UFC-Que Choisir des Pyrénées-Orientales

Commerce

Voga.com. Encore un site de mobilier dans l’illégalité

Voga.com. Encore un site de mobilier dans l’illégalité

Voga.com. Encore un site de mobilier dans l’illégalité

Spécialisée dans les copies de meuble design, cette société anglo-saxonne suscite un vif mécontentement chez les consommateurs français. Si ses prix sont particulièrement attractifs, les pratiques commerciales de Voga sont indéfendables.

Voga.com Encore un site de mobilier dans l’illégalité

Moins cher que Voga ? Difficile. Fabriqué sous licence, un fauteuil « lounge » dessiné par Charles Eames coûte 4 500 €, au minimum. Voga.com le propose à 745 €. Près de 90 % de rabais, c’est intéressant. Le problème est que Voga.com ne dit pas tout. Si vous passez commande, vous serez débité immédiatement. Mieux vaut ne pas changer d’avis. La société Voga, qui est extrêmement difficile à joindre, garde 50 % du prix de la commande en cas de rétractation. Ce n’est évidemment pas conforme au droit de la consommation. Reprenant des dispositions européennes, la loi Hamon de 2014 prévoit que le consommateur peut retourner un produit dans les 14 jours à compter du lendemain de sa réception et se faire rembourser de la totalité des sommes versées. Le même texte dit aussi que le délai de livraison, quand rien n’est spécifié, ne peut pas dépasser trente jours. Sur ce point, Voga fait très fort. Tant que le consommateur n’a pas payé, il est incité à croire que les biens sont en stock, par les messages habituels : « Dépêchez-vous ! Plus que cinq produits disponibles ! »

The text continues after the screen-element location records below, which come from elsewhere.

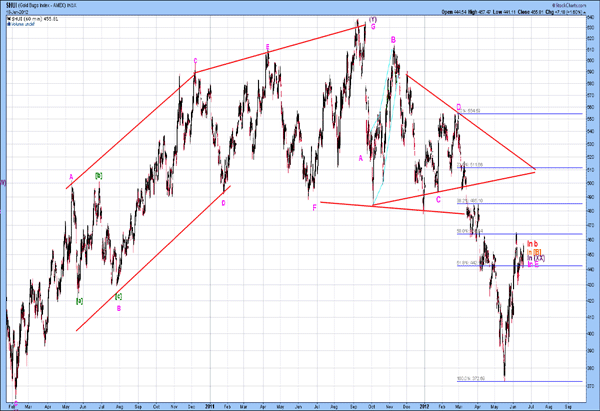600x411 pixels.
Task: Click the small arrow after the Chg value
Action: (x=584, y=13)
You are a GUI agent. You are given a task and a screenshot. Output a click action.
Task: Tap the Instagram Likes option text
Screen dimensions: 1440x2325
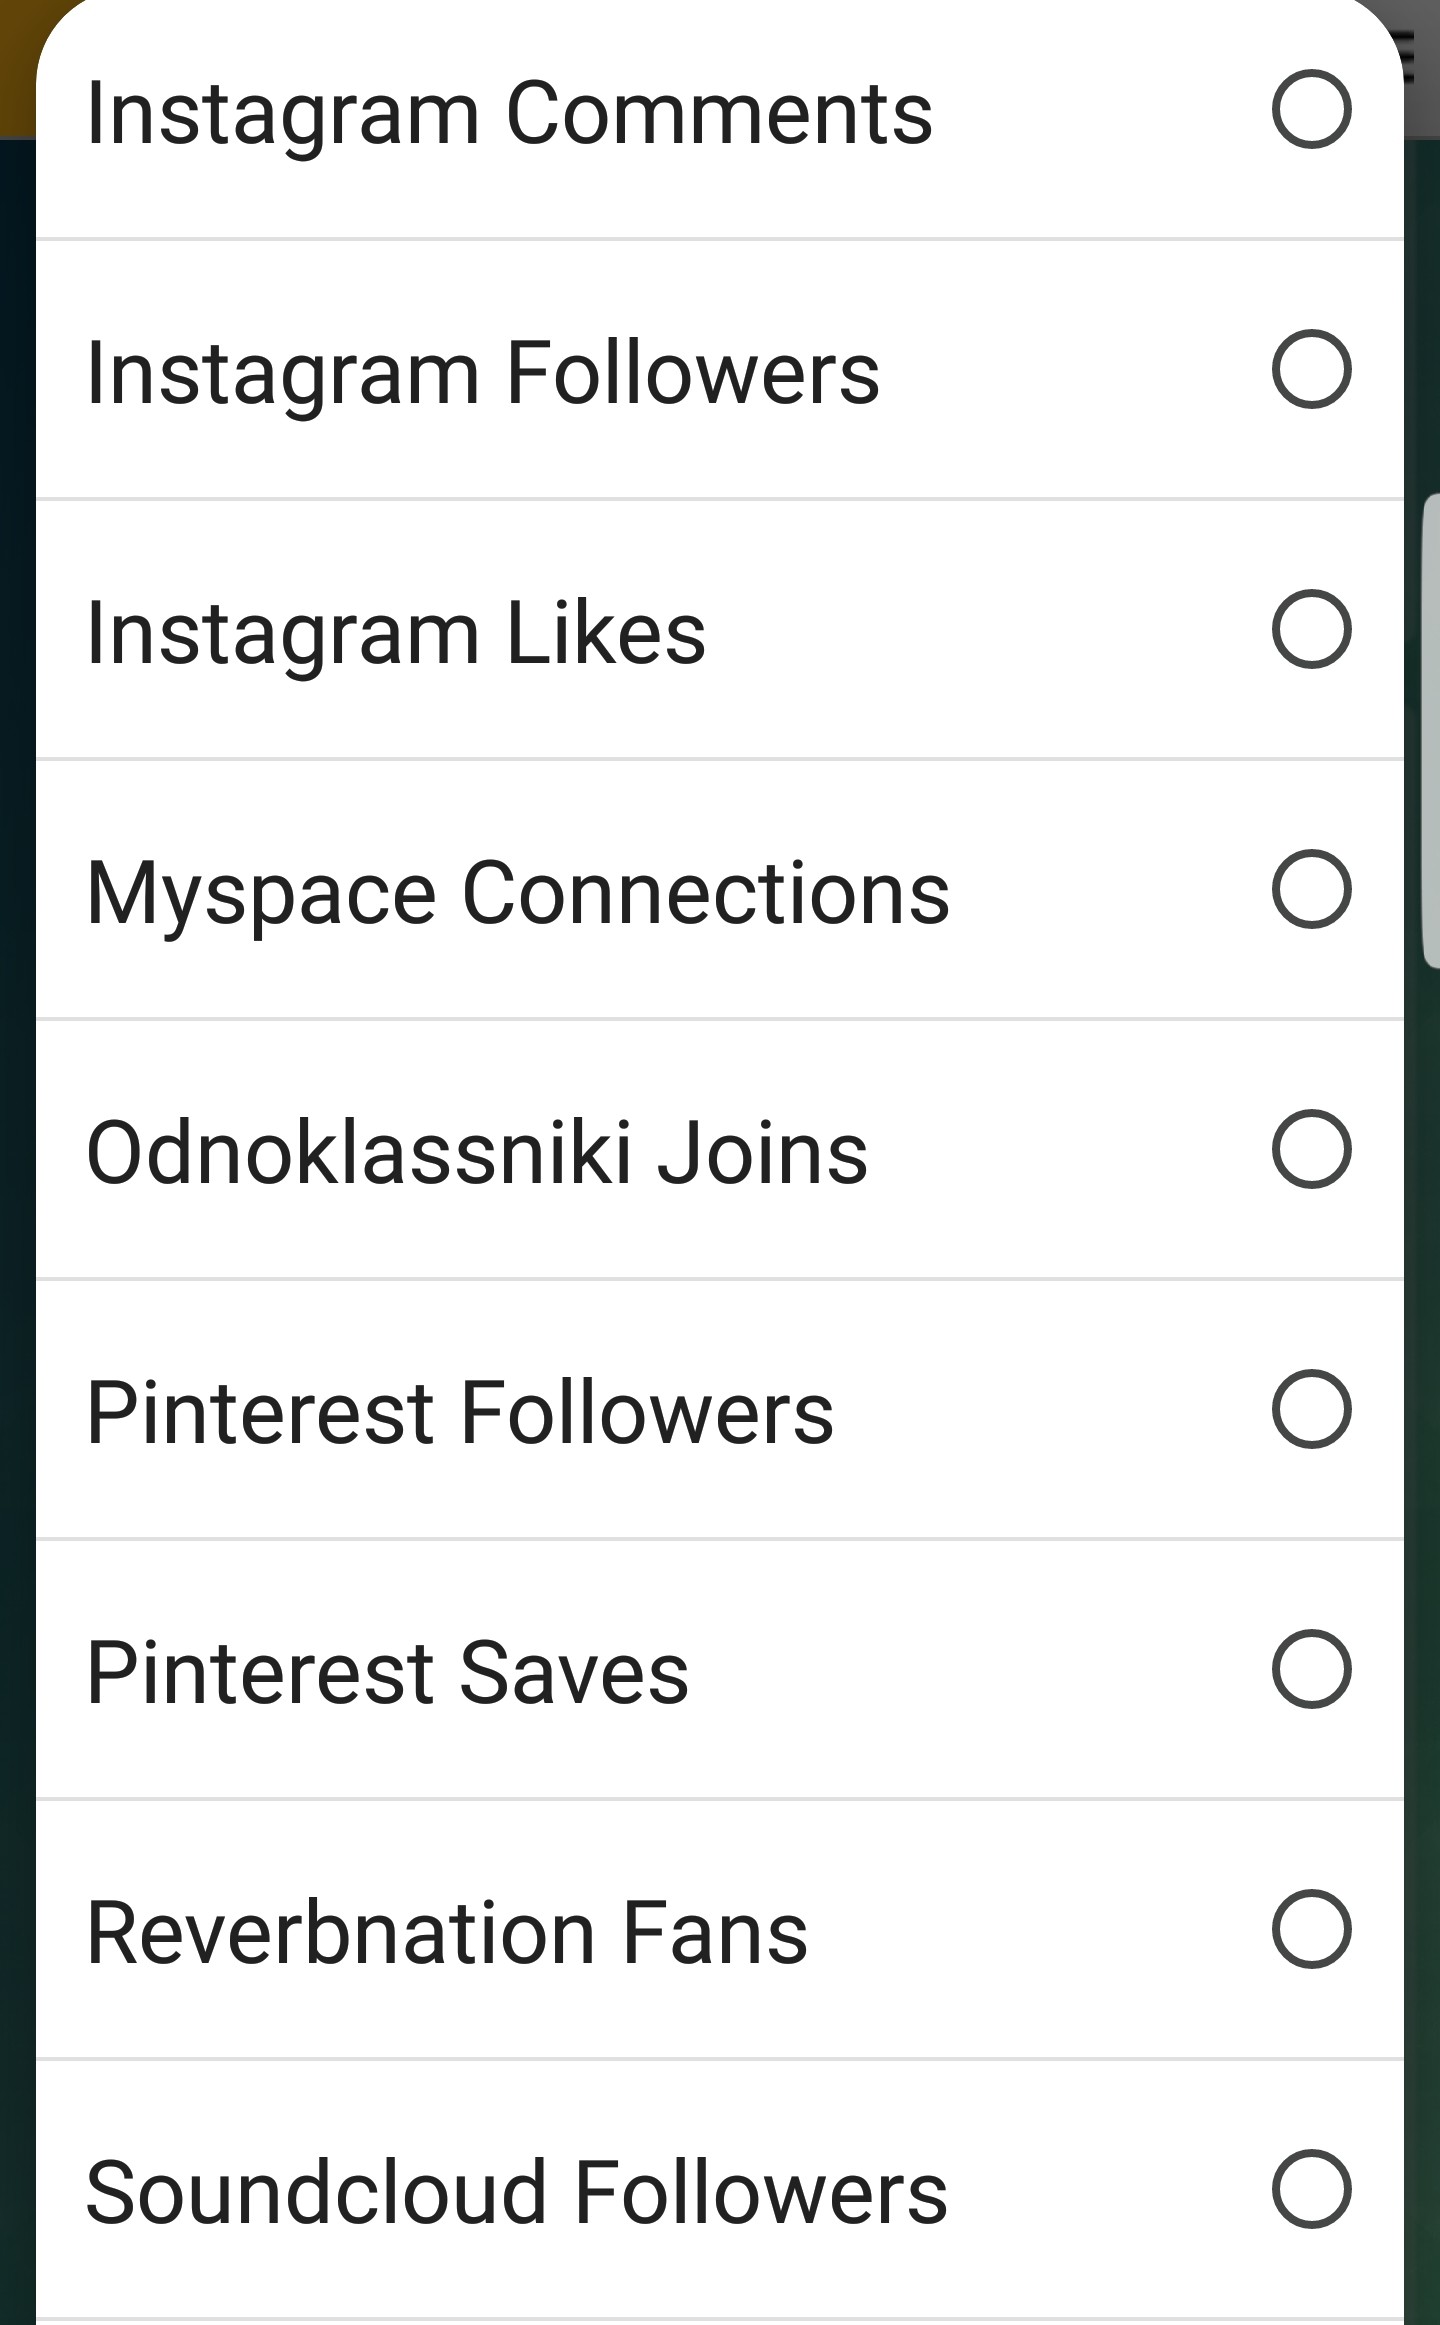coord(396,633)
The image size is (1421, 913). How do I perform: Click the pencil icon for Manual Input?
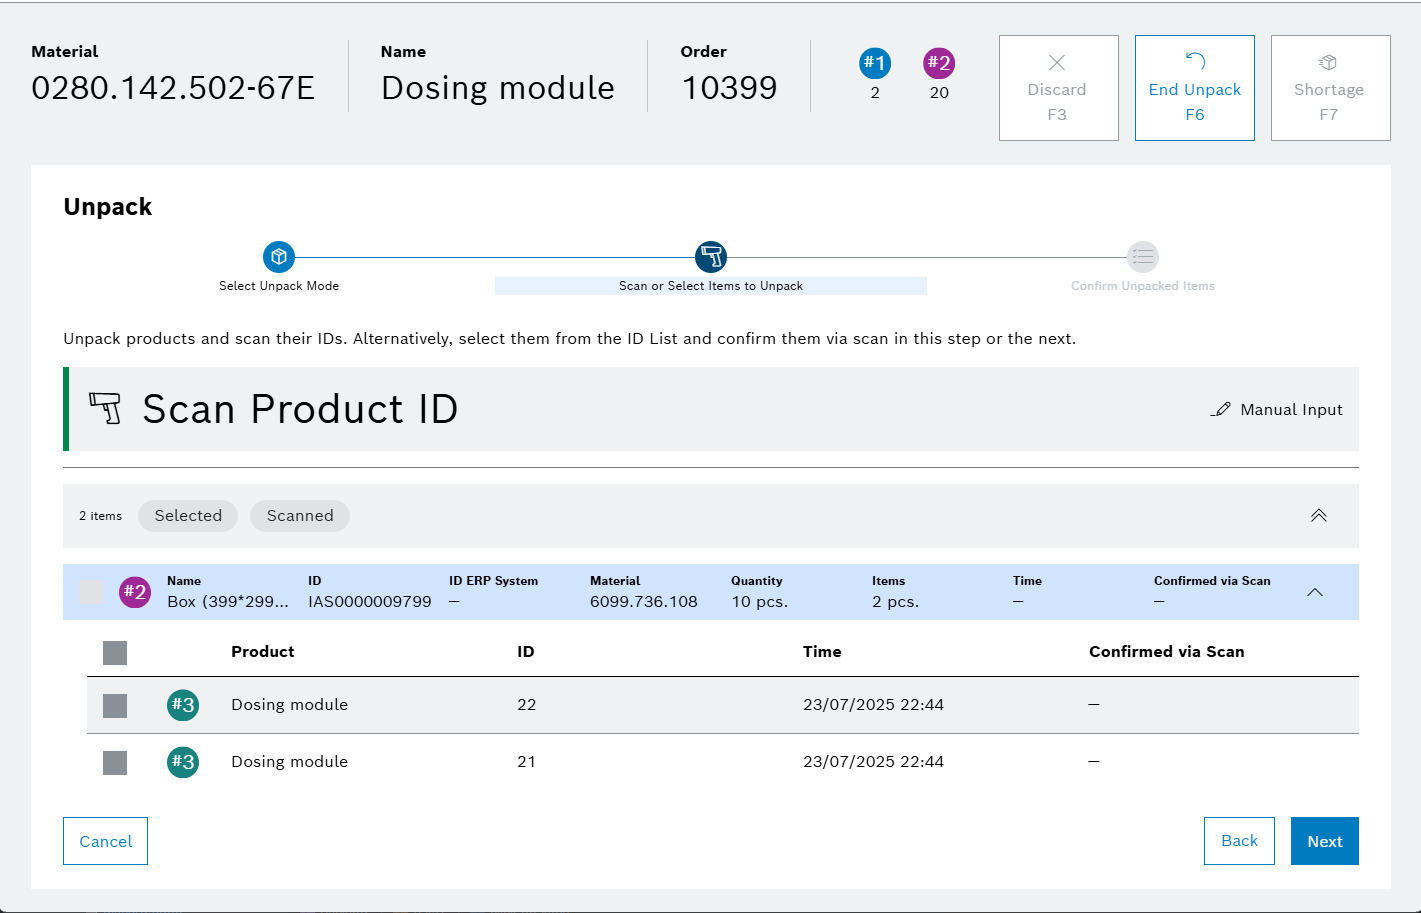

Une fois qu’il a été débité, il apprend que le délai de livraison sera de 14 semaines, 21 semaines, voire 30 semaines ! Et ce n’est pas le pire.

 

DES MEUBLES LIVRÉS EN IRLANDE !

La livraison ne se fait pas chez le client, mais dans un entrepôt, en Irlande. Pour récupérer son fauteuil, il faut acquitter une autre livraison, à ses frais. Elle peut se monter à 200 € pour une table basse ou un tabouret, qui valent 150 €. Ce « détail » est précisé au détour des conditions générales de vente (CGV), rédigées en petit caractère et en anglais (1), ce qui est, là encore, totalement contraire à la réglementation. Les CGV doivent être en français.
Comme Que Choisir l’a déjà expliqué dans un article sur le mobilier design, ce montage curieux est lié au droit de propriété intellectuelle européen. Il protège une œuvre pendant 70 ans, à partir du décès de son créateur. Les dessins des fauteuils de Charles Eames (1907-1978) ne sont donc pas tombés dans le domaine public. Sauf en Irlande, où le copyright s’éteint au bout de 25 ans ! Autrement dit, Voga.com se couvre. La société laisse ses clients enfreindre la loi à sa place. Le site ne peut pas ignorer qu’il est dans l’illégalité en acceptant des commandes depuis la France. La société n’est même pas irlandaise, elle appartient à une compagnie britannique, The Original Quality Ltd. Elle a relocalisé à la hâte son entrepôt en Irlande il y a deux ans, quand le Royaume-Uni a aligné son droit de propriété intellectuel sur la norme continentale.
Combien de Français ont subi les pratiques commerciales de Voga ? Difficile à dire, mais ils semblent nombreux. L’entrepreneur Michel de Guilhermier anime un blog dédié principalement à l’économie de la high-tech et de l’Internet. Après avoir raconté en mai 2017 ses mésaventures avec Voga dans un billet, il a eu la surprise de recevoir des dizaines de  témoignages d’internautes ayant vécu la même désillusion (2). « Je reçois un mail quasiment tous les jours, de personnes qui se sont aussi fait avoir », précise-t-il aujourd’hui. « C’est très clairement une entreprise qui a été montée pour gruger ». Selon Michel de Guilhermier, Voga.com a aussi arrosé le Web de faux avis de consommateurs satisfaits.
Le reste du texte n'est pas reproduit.